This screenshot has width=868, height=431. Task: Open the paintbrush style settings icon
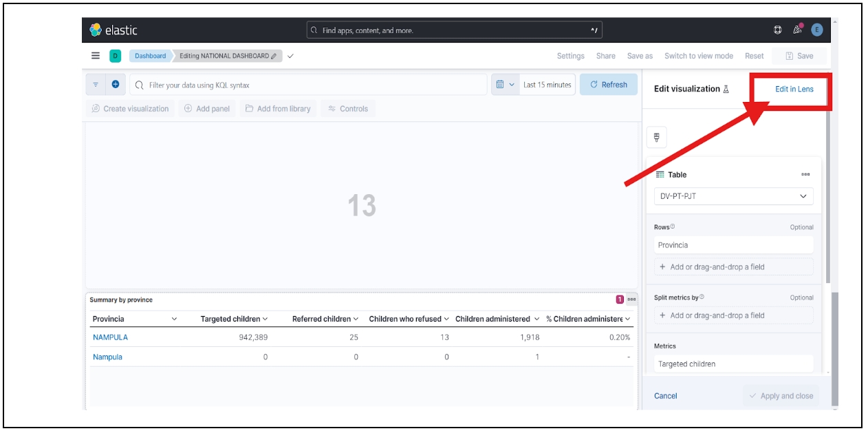[x=656, y=138]
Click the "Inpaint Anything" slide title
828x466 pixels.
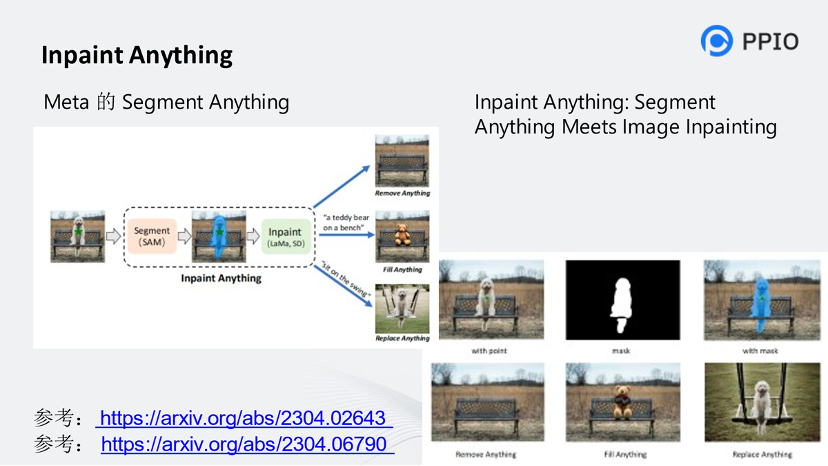(x=137, y=55)
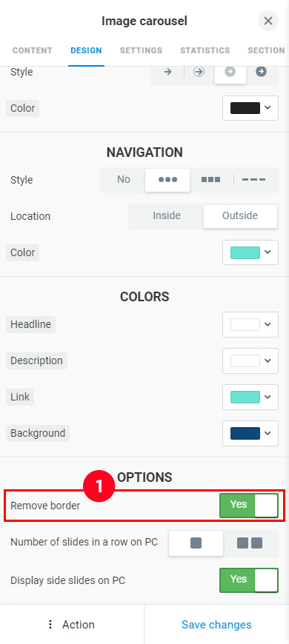Disable Display side slides on PC

coord(249,580)
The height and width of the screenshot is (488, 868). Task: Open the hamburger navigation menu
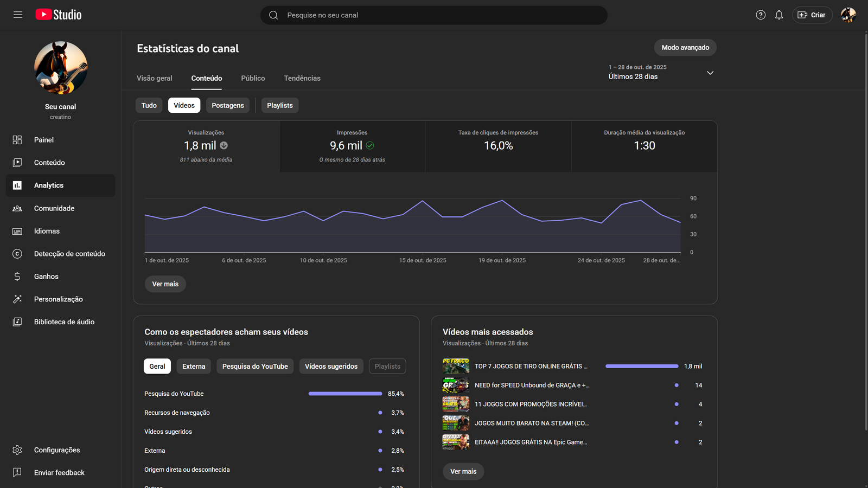tap(18, 15)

..............................

- ASSIGNMENT
Give again, word for word, each line from the one holding "The height and" through the end of the entries, and leave out any picture.

- OUTPUT FOR THIS EXERCISE
The height and width of the screenshot is (488, 868). Task: Open the hamburger navigation menu
tap(18, 15)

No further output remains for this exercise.